| Exercise |
The response should contain all of the data below, reproduced exactly, and no pictures.

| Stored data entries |
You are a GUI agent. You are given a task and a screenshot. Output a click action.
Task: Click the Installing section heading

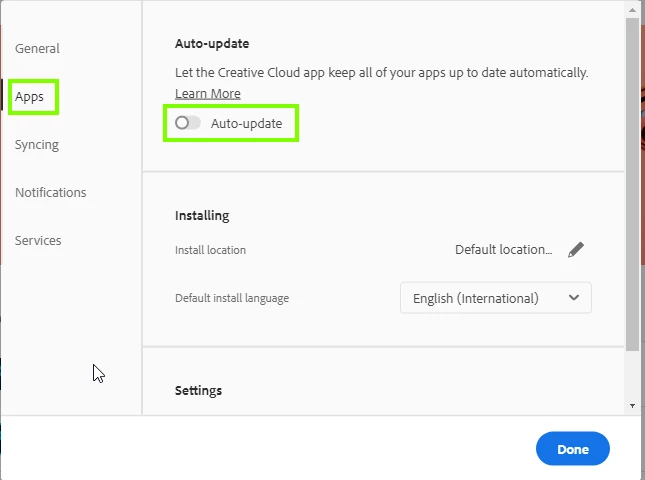point(202,216)
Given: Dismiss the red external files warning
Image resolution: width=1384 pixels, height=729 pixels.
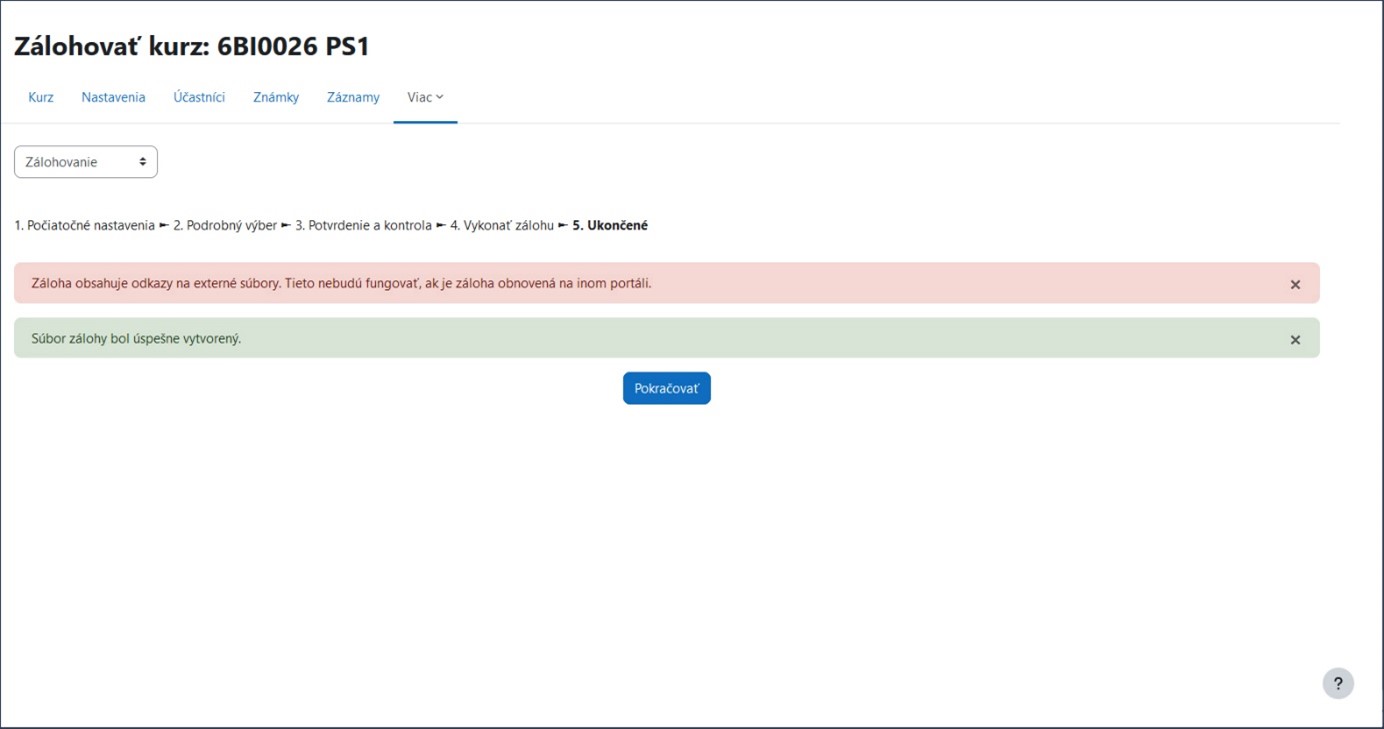Looking at the screenshot, I should [x=1295, y=284].
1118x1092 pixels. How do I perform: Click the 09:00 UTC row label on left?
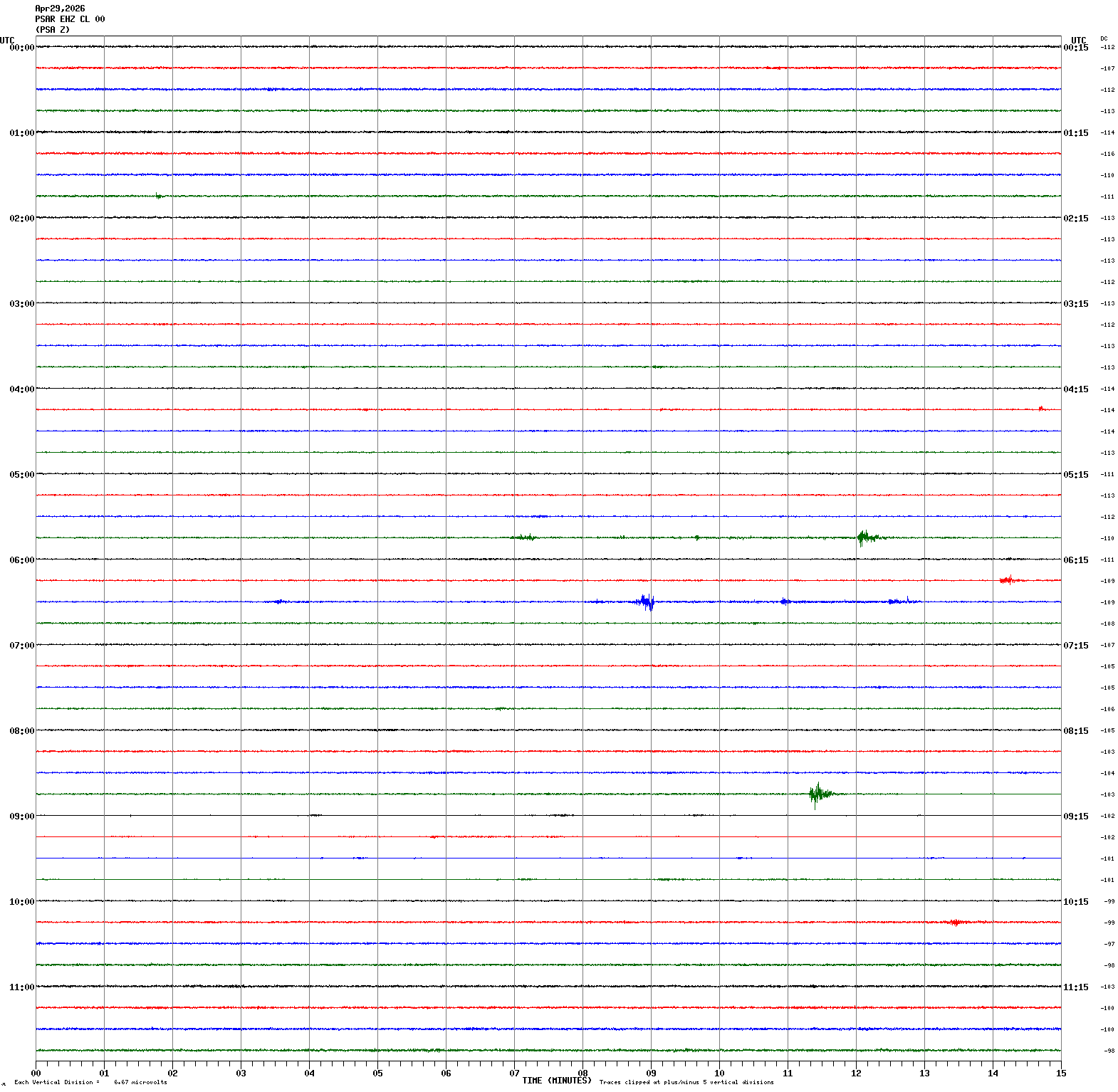click(x=21, y=817)
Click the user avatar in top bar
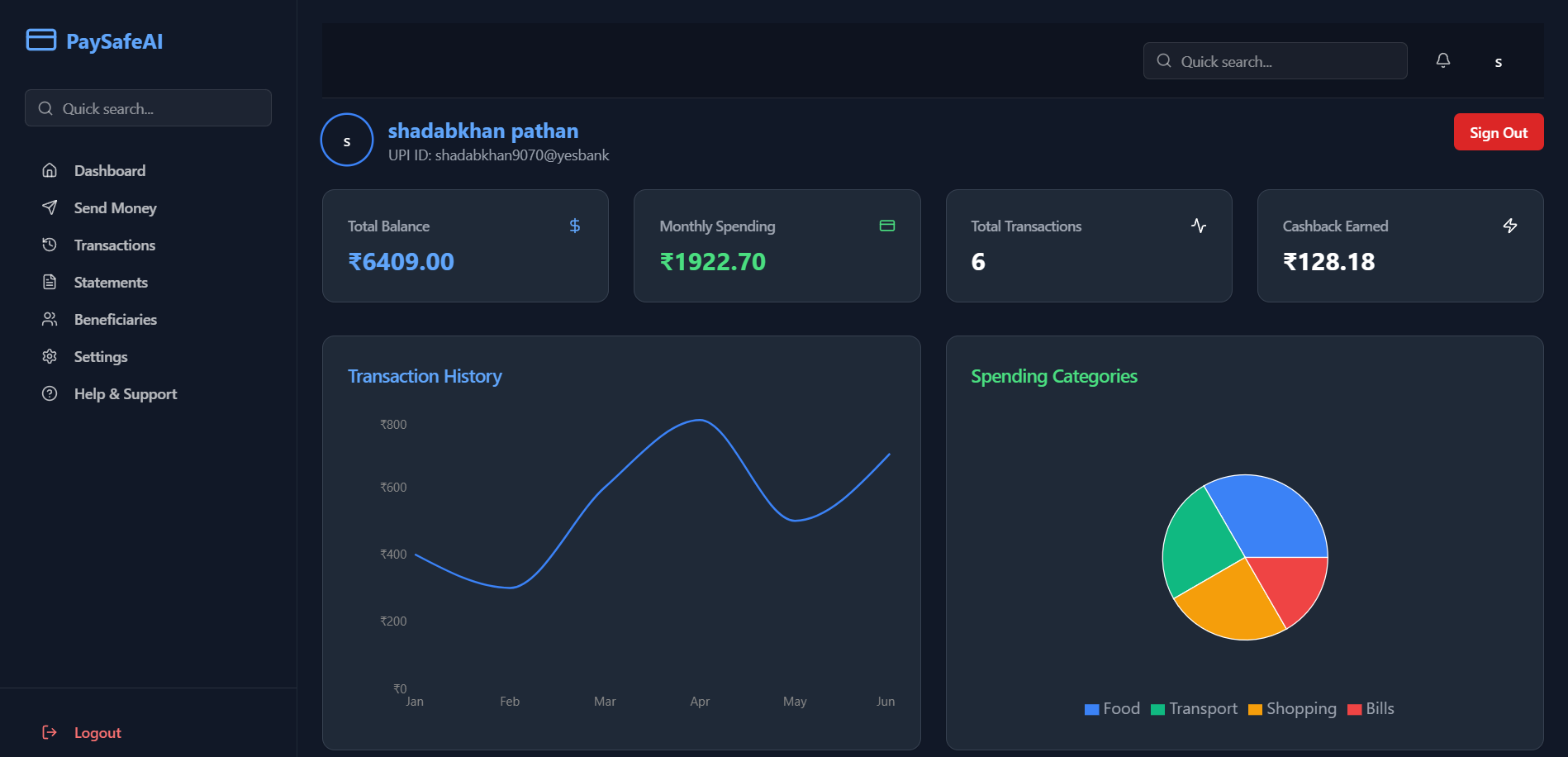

| Written response |
You are a GUI agent. You are given a task and a screenshot. Output a click action.
Task: Click the Installing section heading

point(202,216)
Given: Dismiss the red external files warning
Image resolution: width=1384 pixels, height=729 pixels.
Looking at the screenshot, I should [x=1295, y=284].
1118x1092 pixels. How do I perform: Click the 09:00 UTC row label on left?
click(x=21, y=817)
Click the user avatar in top bar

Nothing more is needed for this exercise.